Complete-Tree Space Favors Data-Efficient Link Prediction

Chi Gao; Lukai Li; Yancheng Zhou; Shangqi Guo

Complete-Tree Space Favors Data-Efficient Link Prediction

Chi Gao, Lukai Li, Yancheng Zhou, Shangqi Guo

Published: 01 May 2025, Last Modified: 18 Jun 2025ICML 2025 posterEveryoneRevisionsBibTeXCC BY 4.0

TL;DR: We develop the complete-tree space that favors data-efficient link prediction on real-world networks due to its intrinsic hierarchical permutation symmetries.
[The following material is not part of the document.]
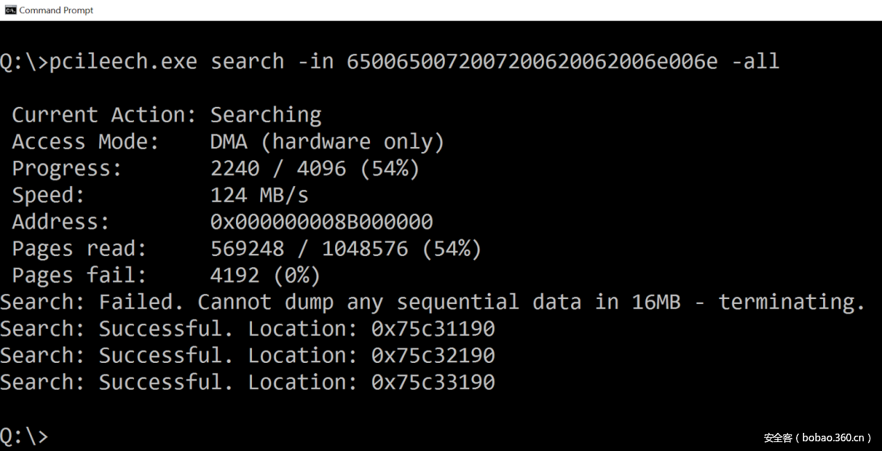The height and width of the screenshot is (451, 882).
Task: Click the Progress value 2240 / 4096
Action: pos(278,169)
Abstract: Link prediction is a fundamental problem for network-structured data. However, the prevalent research paradigm tends to assume abundant observed links, overlooking more challenging scenarios with a scarcity of observed links, which results in insufficient sample sizes. In real-world networks, hierarchical modularity, characterized by structured and nested connections, remains robust even with sparsely observed links. To address the challenge of limited link samples, we propose leveraging hierarchical modularity as a prior structure. We introduce complete-tree (CT) space, a discrete metric space with latent complete-tree structures, to formalize hierarchical modularity with an emphasis on its hierarchical permutation symmetry. Utilizing the group theory to quantize and compare permutation symmetries of different spaces, we prove that the CT space provides a significantly lower bound on sample complexity than the commonly used Euclidean space. We develop leaf matching, a data-efficient network embedding that maps nodes onto the CT space and conducts discrete optimization by reducing it to decentralized search. Experiments verify the data efficiency of CT space over other spaces. Moreover, leaf matching outperforms the state-of-the-art graph transformer in data-scarce scenarios while exhibiting excellent scalability. The code is available at: **https://github.com/KevinGao7/LeafMatching**.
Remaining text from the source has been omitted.